# [REQUIREMENT]
Can you print every record below exactly as written?

# [SOURCE MATERIAL]

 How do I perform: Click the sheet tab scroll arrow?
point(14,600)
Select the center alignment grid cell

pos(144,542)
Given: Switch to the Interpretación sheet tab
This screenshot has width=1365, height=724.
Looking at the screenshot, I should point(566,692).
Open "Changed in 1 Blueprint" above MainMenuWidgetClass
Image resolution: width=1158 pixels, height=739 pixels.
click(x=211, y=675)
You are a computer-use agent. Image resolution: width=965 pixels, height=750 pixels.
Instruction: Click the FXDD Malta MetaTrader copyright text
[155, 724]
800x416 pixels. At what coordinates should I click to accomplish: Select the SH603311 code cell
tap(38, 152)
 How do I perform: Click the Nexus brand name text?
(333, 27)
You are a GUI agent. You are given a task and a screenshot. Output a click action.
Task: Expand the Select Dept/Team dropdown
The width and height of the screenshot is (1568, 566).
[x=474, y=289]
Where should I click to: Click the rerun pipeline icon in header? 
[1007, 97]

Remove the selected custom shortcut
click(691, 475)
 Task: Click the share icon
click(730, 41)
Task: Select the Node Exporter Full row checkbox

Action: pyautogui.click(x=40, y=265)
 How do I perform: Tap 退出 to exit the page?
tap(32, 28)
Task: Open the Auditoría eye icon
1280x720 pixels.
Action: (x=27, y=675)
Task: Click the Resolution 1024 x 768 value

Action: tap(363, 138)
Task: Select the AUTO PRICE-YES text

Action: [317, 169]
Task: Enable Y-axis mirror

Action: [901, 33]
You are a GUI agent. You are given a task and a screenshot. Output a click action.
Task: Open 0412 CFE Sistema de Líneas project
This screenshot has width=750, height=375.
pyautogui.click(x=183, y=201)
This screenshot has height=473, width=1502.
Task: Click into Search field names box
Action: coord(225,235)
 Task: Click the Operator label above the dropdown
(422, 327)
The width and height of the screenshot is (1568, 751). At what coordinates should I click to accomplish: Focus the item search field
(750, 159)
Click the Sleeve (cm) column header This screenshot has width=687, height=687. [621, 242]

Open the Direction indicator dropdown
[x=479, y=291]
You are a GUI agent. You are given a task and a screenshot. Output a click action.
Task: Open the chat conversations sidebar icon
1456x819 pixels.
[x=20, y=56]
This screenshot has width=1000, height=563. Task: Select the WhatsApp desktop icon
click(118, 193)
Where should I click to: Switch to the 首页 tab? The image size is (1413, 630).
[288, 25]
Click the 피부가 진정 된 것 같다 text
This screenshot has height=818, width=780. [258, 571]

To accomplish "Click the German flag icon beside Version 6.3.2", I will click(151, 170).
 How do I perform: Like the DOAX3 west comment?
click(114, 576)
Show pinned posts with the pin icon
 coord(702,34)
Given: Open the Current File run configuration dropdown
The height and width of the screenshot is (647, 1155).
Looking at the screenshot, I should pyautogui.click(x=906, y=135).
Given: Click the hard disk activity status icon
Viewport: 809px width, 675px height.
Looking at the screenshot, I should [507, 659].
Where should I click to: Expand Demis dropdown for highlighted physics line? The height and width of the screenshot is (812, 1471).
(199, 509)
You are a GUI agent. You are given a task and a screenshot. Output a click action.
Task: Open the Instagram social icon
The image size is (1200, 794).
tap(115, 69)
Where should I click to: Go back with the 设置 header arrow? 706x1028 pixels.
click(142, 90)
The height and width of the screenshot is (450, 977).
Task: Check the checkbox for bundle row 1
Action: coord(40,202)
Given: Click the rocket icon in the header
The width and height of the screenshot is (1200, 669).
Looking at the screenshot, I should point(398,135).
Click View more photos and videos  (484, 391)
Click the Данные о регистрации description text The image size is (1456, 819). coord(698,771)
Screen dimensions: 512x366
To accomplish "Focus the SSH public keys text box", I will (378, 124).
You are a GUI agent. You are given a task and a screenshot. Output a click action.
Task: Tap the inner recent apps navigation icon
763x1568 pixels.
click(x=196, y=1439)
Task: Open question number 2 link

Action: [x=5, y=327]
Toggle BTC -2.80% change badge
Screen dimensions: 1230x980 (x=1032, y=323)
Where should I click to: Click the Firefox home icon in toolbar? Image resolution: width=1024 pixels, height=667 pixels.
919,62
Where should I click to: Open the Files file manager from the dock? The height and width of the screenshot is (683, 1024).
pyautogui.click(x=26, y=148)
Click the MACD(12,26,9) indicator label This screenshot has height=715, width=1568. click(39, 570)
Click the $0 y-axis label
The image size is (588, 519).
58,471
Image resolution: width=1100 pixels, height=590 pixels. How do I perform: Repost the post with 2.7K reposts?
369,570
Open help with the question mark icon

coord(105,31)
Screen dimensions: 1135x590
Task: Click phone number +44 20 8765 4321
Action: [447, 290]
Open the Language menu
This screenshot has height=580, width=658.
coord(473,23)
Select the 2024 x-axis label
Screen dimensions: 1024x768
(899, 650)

# [ANSWER SPACE]
 How do I perform: Click the sheet tab scroll arrow?
point(14,600)
Select the center alignment grid cell

pos(144,542)
Given: Switch to the Interpretación sheet tab
This screenshot has width=1365, height=724.
Looking at the screenshot, I should point(566,692).
Open "Changed in 1 Blueprint" above MainMenuWidgetClass
Image resolution: width=1158 pixels, height=739 pixels.
click(x=211, y=675)
You are a computer-use agent. Image resolution: width=965 pixels, height=750 pixels.
Instruction: Click the FXDD Malta MetaTrader copyright text
[155, 724]
800x416 pixels. At what coordinates should I click to accomplish: Select the SH603311 code cell
tap(38, 152)
 How do I perform: Click the Nexus brand name text?
(333, 27)
You are a GUI agent. You are given a task and a screenshot. Output a click action.
Task: Expand the Select Dept/Team dropdown
The width and height of the screenshot is (1568, 566).
[x=474, y=289]
Where should I click to: Click the rerun pipeline icon in header? 
[1007, 97]

Remove the selected custom shortcut
click(691, 475)
 Task: Click the share icon
click(730, 41)
Task: Select the Node Exporter Full row checkbox

Action: pyautogui.click(x=40, y=265)
 How do I perform: Tap 退出 to exit the page?
tap(32, 28)
Task: Open the Auditoría eye icon
1280x720 pixels.
Action: (x=27, y=675)
Task: Click the Resolution 1024 x 768 value

Action: tap(363, 138)
Task: Select the AUTO PRICE-YES text

Action: [317, 169]
Task: Enable Y-axis mirror

Action: [901, 33]
You are a GUI agent. You are given a task and a screenshot. Output a click action.
Task: Open 0412 CFE Sistema de Líneas project
This screenshot has width=750, height=375.
pyautogui.click(x=183, y=201)
This screenshot has height=473, width=1502.
Task: Click into Search field names box
Action: coord(225,235)
 Task: Click the Operator label above the dropdown
(422, 327)
The width and height of the screenshot is (1568, 751). At what coordinates should I click to accomplish: Focus the item search field
(750, 159)
Click the Sleeve (cm) column header This screenshot has width=687, height=687. [621, 242]

Open the Direction indicator dropdown
[x=479, y=291]
You are a GUI agent. You are given a task and a screenshot. Output a click action.
Task: Open the chat conversations sidebar icon
1456x819 pixels.
[x=20, y=56]
This screenshot has width=1000, height=563. Task: Select the WhatsApp desktop icon
click(118, 193)
Where should I click to: Switch to the 首页 tab? The image size is (1413, 630).
[288, 25]
Click the 피부가 진정 된 것 같다 text
This screenshot has height=818, width=780. [258, 571]

To accomplish "Click the German flag icon beside Version 6.3.2", I will click(151, 170).
 How do I perform: Like the DOAX3 west comment?
click(114, 576)
Show pinned posts with the pin icon
 coord(702,34)
Given: Open the Current File run configuration dropdown
The height and width of the screenshot is (647, 1155).
Looking at the screenshot, I should pyautogui.click(x=906, y=135).
Given: Click the hard disk activity status icon
Viewport: 809px width, 675px height.
Looking at the screenshot, I should [507, 659].
Where should I click to: Expand Demis dropdown for highlighted physics line? The height and width of the screenshot is (812, 1471).
(199, 509)
You are a GUI agent. You are given a task and a screenshot. Output a click action.
Task: Open the Instagram social icon
The image size is (1200, 794).
tap(115, 69)
Where should I click to: Go back with the 设置 header arrow? 706x1028 pixels.
click(142, 90)
The height and width of the screenshot is (450, 977).
Task: Check the checkbox for bundle row 1
Action: coord(40,202)
Given: Click the rocket icon in the header
The width and height of the screenshot is (1200, 669).
Looking at the screenshot, I should point(398,135).
Click View more photos and videos  (484, 391)
Click the Данные о регистрации description text The image size is (1456, 819). coord(698,771)
Screen dimensions: 512x366
To accomplish "Focus the SSH public keys text box", I will (378, 124).
You are a GUI agent. You are given a task and a screenshot. Output a click action.
Task: Tap the inner recent apps navigation icon
763x1568 pixels.
click(x=196, y=1439)
Task: Open question number 2 link

Action: [x=5, y=327]
Toggle BTC -2.80% change badge
Screen dimensions: 1230x980 (x=1032, y=323)
Where should I click to: Click the Firefox home icon in toolbar? Image resolution: width=1024 pixels, height=667 pixels.
919,62
Where should I click to: Open the Files file manager from the dock? The height and width of the screenshot is (683, 1024).
pyautogui.click(x=26, y=148)
Click the MACD(12,26,9) indicator label This screenshot has height=715, width=1568. click(39, 570)
Click the $0 y-axis label
The image size is (588, 519).
58,471
Image resolution: width=1100 pixels, height=590 pixels. How do I perform: Repost the post with 2.7K reposts?
369,570
Open help with the question mark icon

coord(105,31)
Screen dimensions: 1135x590
Task: Click phone number +44 20 8765 4321
Action: [447, 290]
Open the Language menu
This screenshot has height=580, width=658.
coord(473,23)
Select the 2024 x-axis label
Screen dimensions: 1024x768
(899, 650)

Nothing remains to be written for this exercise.